How we can use the property that $$A×(B×C) = B(A.C)- C(A.B)$$ to prove the relation: $$a×(∇×a) = ∇ (a^2/2) -(a.∇)a.$$ When I use it, the result directly appear to be $$∇(|a|^2 )-(a.∇)a$$ instead of the correct one. Any help please?

Answer 1

The problem arises because vector identites are usually derived for "normal" vectors, where the order of the vectors either doesn't matter or, in the case of the cross product, merely affects the sign. If one of the "vectors" is a differential operator, these vector identities still hold in a certain sense and can be very useful, but need to be applied with care, since the differential operator must always operate on what originally came after it and never on what originally came before it – this must be taken into account when the vector identity being applied changes the order of the vectors.

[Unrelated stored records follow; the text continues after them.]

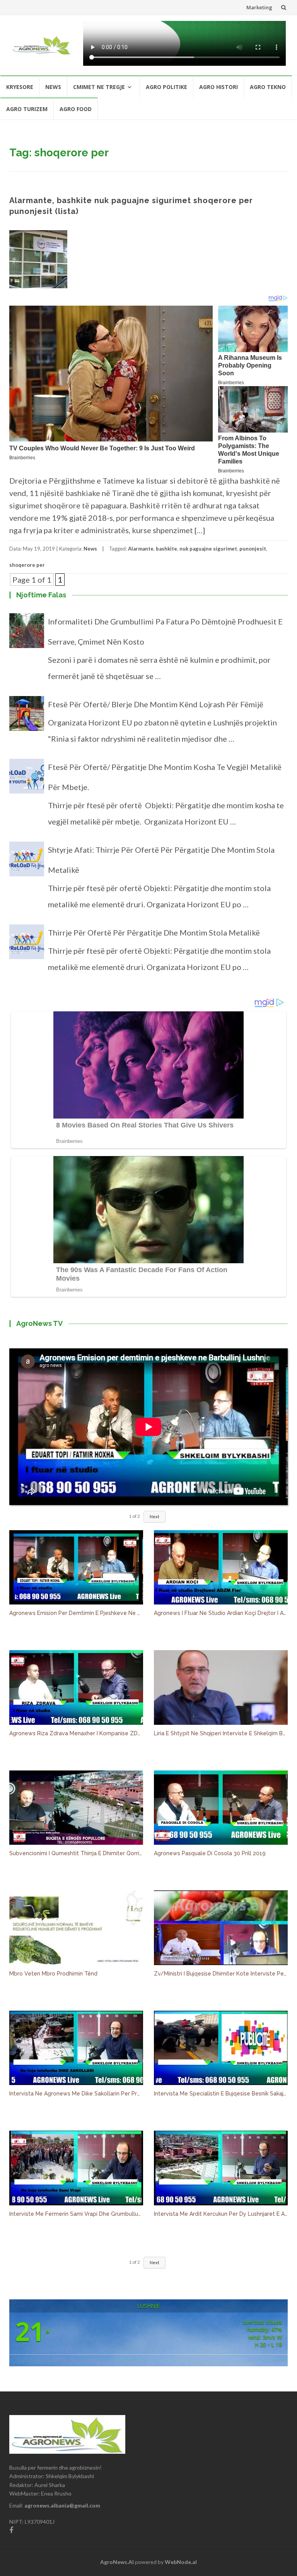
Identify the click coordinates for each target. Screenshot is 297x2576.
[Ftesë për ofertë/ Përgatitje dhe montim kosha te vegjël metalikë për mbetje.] (26, 780)
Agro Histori (218, 87)
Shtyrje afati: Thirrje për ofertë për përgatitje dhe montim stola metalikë (161, 859)
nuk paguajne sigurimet (208, 549)
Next (154, 1516)
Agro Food (76, 109)
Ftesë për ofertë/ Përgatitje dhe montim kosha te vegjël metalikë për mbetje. (165, 777)
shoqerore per (27, 565)
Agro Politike (166, 87)
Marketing (259, 7)
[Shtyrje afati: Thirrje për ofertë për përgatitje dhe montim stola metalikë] (26, 862)
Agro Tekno (268, 87)
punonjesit (252, 549)
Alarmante (141, 549)
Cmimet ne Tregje (99, 87)
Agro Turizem (27, 109)
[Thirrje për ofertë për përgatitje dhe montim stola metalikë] (26, 945)
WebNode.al (181, 2562)
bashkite (166, 549)
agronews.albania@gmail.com (62, 2505)
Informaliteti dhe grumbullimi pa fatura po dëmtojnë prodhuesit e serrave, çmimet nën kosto (165, 631)
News (53, 87)
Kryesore (19, 87)
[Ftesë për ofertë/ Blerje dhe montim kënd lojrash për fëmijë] (26, 717)
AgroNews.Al (117, 2562)
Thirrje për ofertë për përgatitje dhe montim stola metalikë (154, 932)
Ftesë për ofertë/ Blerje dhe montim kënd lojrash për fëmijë (155, 704)
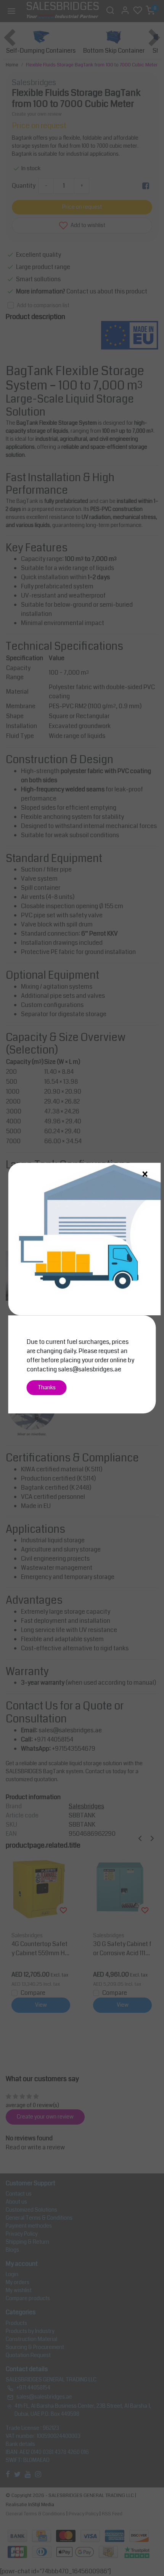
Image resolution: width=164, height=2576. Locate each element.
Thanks (47, 1388)
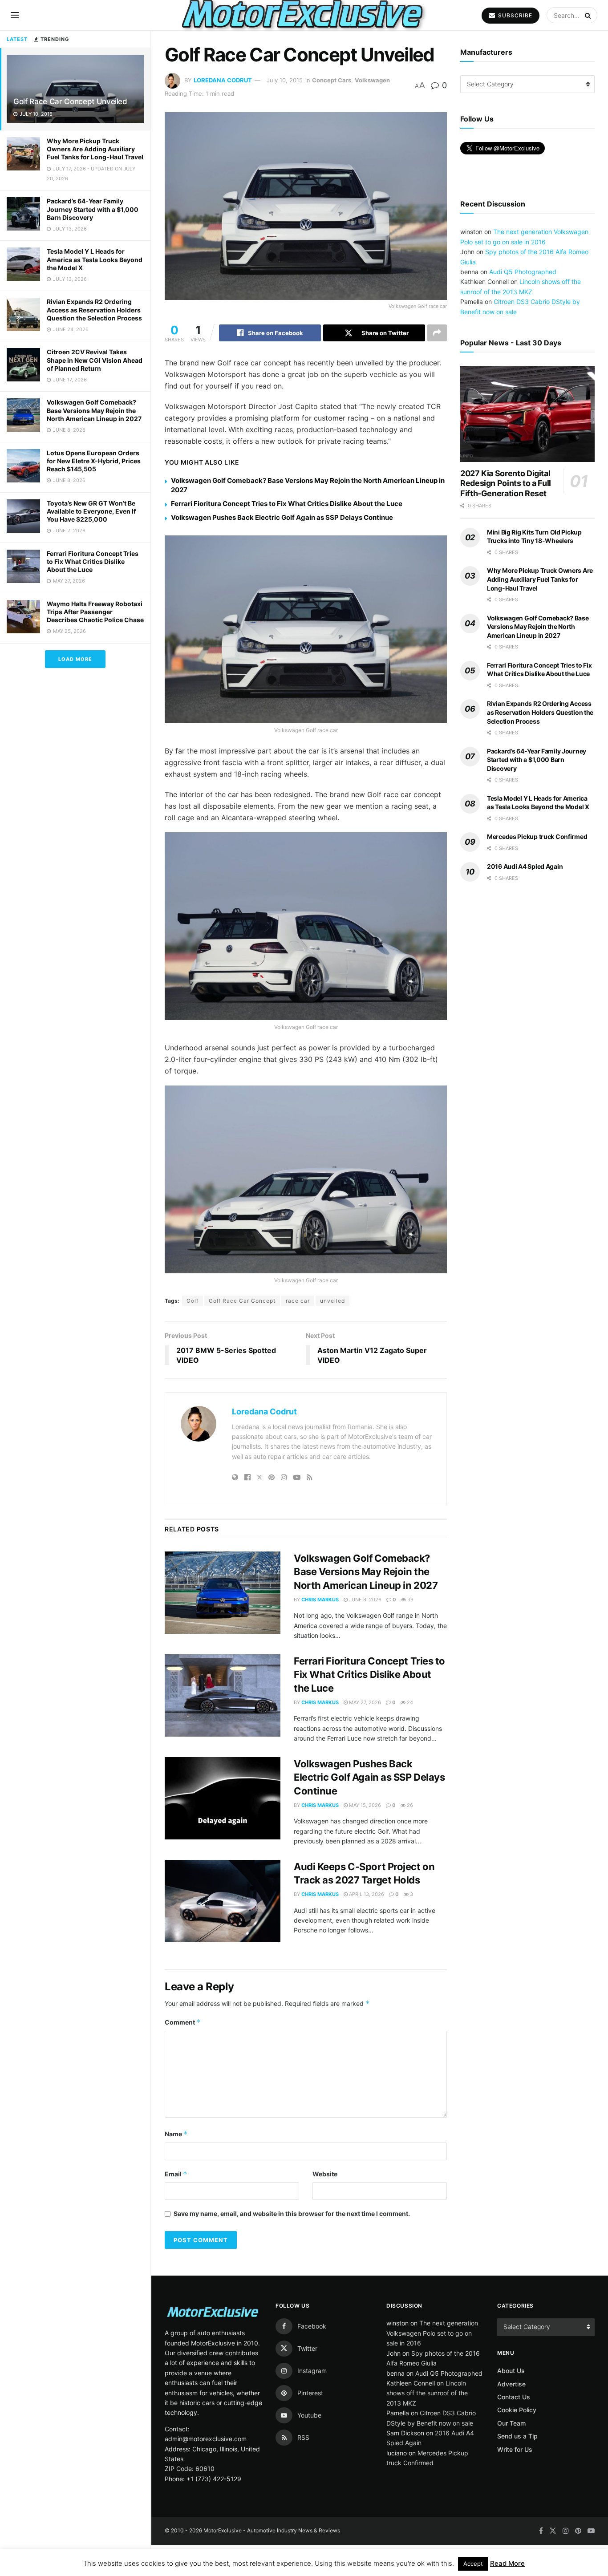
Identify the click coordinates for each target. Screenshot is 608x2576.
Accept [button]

Naively applying the double cross product identity yields

$$ a\times(\nabla\times a)=\nabla(a\cdot a)-a(a\cdot \nabla)\;. $$

Both terms are wrong – the first because $\nabla$ is now acting on both instances of $a$ whereas it should only be acting on one, as on the left-hand side, and the second because $\nabla$ is at the very right and is no longer acting on anything. The second problem is readily corrected by switching the order of multiplication. The first problem isn't quite as easy to correct. The actions of $\nabla$ on both instances of $a$ yield the same result, so if we only wanted one of them, we can correct for having both by dividing by two. Applying both corrections yields

$$ a\times(\nabla\times a)=\frac12\nabla(a\cdot a)-(a\cdot \nabla)a\;. $$

If you intially find these things confusing, it often helps to write them out in coordinates – that makes them seem less mysterious, and over time you'll develop a feel for how the vector identities, applied with care, summarize what you would automatically have done correctly in coordinates.

Answer 2

Using tensor notation we have \tag $$\begin{align} \vec a\times \nabla \times \vec a&=(\hat x_ia_i)\times (\hat x_j\partial_j \times \hat x_ka_k)\\\\ &=(\hat x_j\delta_{ik}-\hat x_k\delta_{ij})a_i\partial_j(a_k)\tag 1 \\\\ &=\hat x_j(a_i)\partial_j(a_i)-\hat x_ka_i\partial_i(a_k) \tag2 \\\\ &=\hat x_j\frac12\partial_j(a_i^2)-a_i\partial_i(\hat x_ka_k) \\\\ &=\frac12\nabla |\vec a|^2-(\vec a\cdot \nabla) \vec a \end{align}$$

In arriving at $(1)$, we used the vector triple product rule. Note that $\delta_{ij}$ is the Kronecker Delta where $\delta_{ij}=1$ for $i=j$ and $0$ otherwise.

In going from $(1)$ to $(2)$, we used the sifting property of the Kronecker Delta.